On 2/7/10, Ian <[email protected]> wrote:
> On Sun, 2010-02-07 at 22:12 +0200, Lars Nooden wrote:
>  > Alexandro Colorado wrote:
>  > > Well a simple google search will give you many posts about it.
>  >
>  > Yes, but not authoritative ones, mostly just yammering.
>  >
>  > > but you can read it here:
>  > >
>  > > 
> http://digitizor.com/2010/02/05/openoffice-dropped-from-ubuntu-netbook-edition-10-04/
>  >
>  > Thanks.  The nastiness in the bait-and-switch apparent in Ubuntu 10.04
>  > has been very visible for about two releases.   The distro is a
>  > write-off at this point.
>  >
>  > OOo on netbooks is possible, though not as fast.  A few years ago (or
>  > more) there was discussion of the need to trim down and streamline the
>  > OOo code.  Unfortunately, the OOo programmers already do a lot of work.
>  >  The rewrite would be one the scale of the Mozilla rewrite, probably
>  > larger.
>  >
>  > Small, light ODF tools the size of Geany or Kate are needed for text, if
>  > not also spreadsheets and presentations.
>
>
> I have Ubuntu on my netbook and use OOo on it occasionally, mainly
>  Writer and Calc. Certainly I'm using Google Docs more these days for

Don't you do presentations on your netbook? I found presentations be
the killer use of a netbook.

>  collaborative work and even just making web pages fo quite a lot I might
>  have use a WP for a couple of years ago. With Smartphone moving into the
>  netbook space maybe OOo trying to compete on features with MSO at the
>  desktop is fighting the wrong out of date battle. A stripped down OOo
>  for the Smartphone would be a killer but I suspect that by the time this
>  could be done it will be too late. Other lightweight odf apps will
>  surely emerge.
>  --
>  Ian
>  Ofqual Accredited IT Qualifications
>  A new approach to assessment for learning
>  www.theINGOTs.org - 01827 305940

>From my experience I dont think the office suite is exactly what I am
looking forward when doing mobile computing. At least on cellphones.

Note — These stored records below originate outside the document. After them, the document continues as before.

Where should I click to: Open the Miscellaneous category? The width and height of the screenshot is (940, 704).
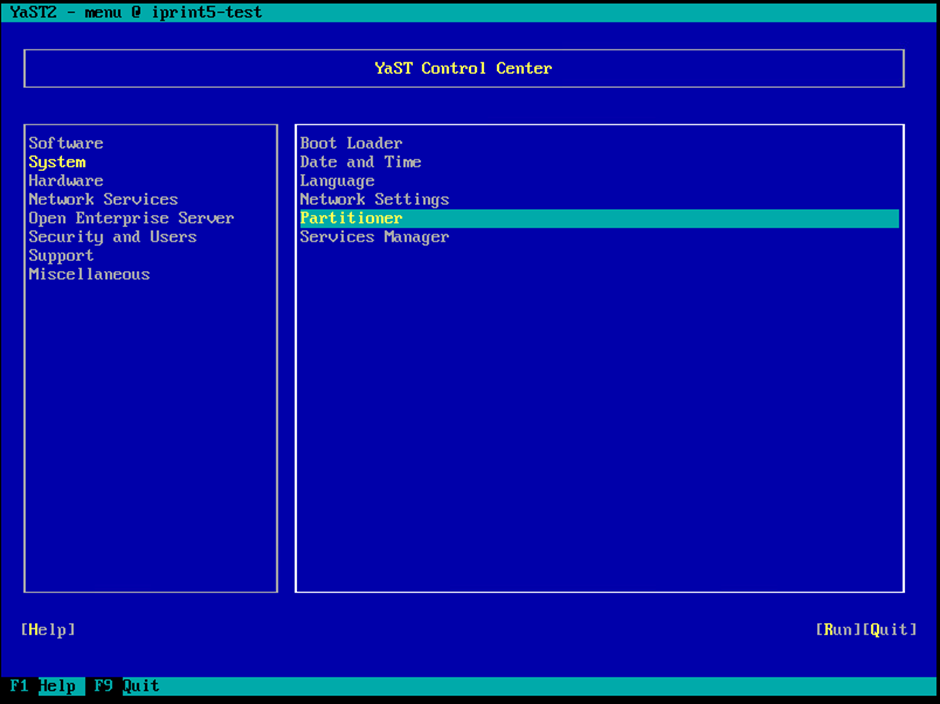click(x=89, y=274)
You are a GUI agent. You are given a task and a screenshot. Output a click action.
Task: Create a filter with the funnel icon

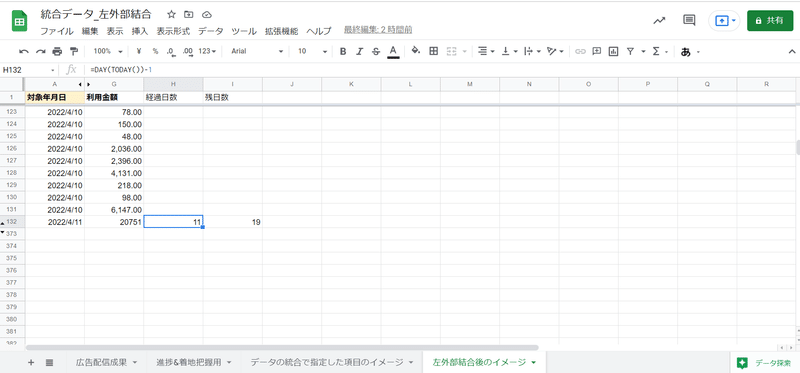point(630,51)
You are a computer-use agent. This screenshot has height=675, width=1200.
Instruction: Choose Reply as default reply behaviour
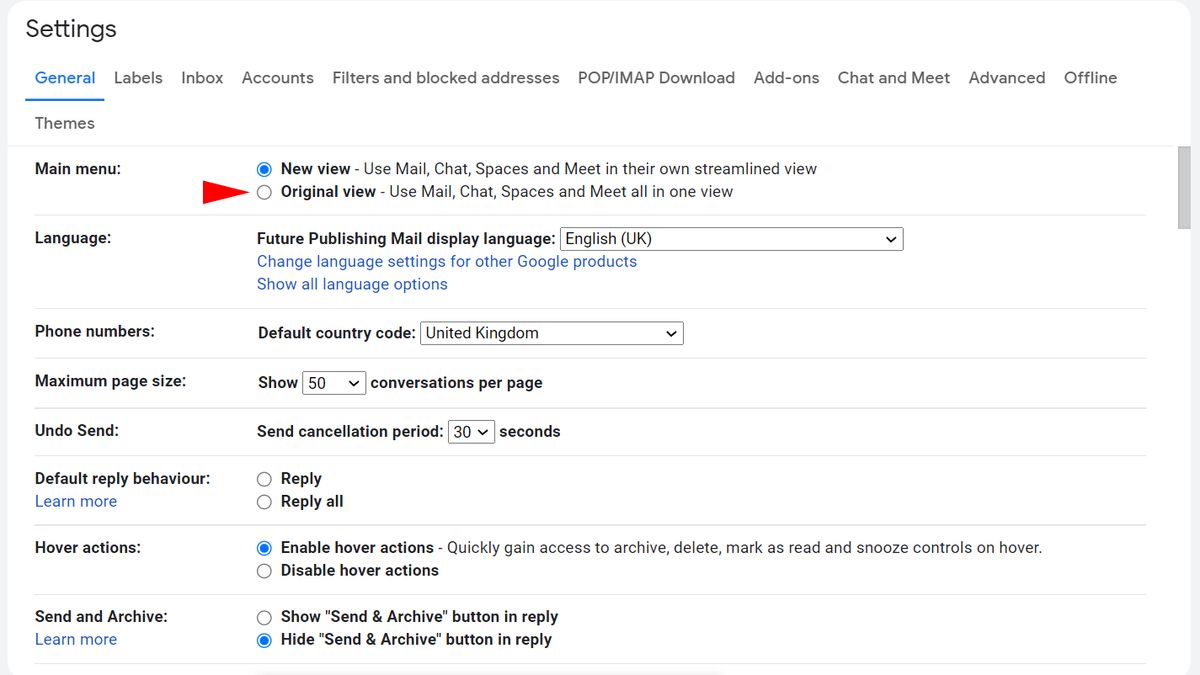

The question is if I want a note application that can export to ODF
and the answer is "sure". Then again still not considering a Killer
app. Even many PalmOS spreadsheet apps don't feel them as useful,
except maybe for vieweing their content.

What I did is use ODpyConvert (which should become an extension), and
export all my ~/Documents/ files into PDF and then scp it to my N900.
What I do need is maybe a good document manager that can read the
metatag of the document and easily grep the content from it. Browing a
folder with 500+ documents can be a pain in a mobile.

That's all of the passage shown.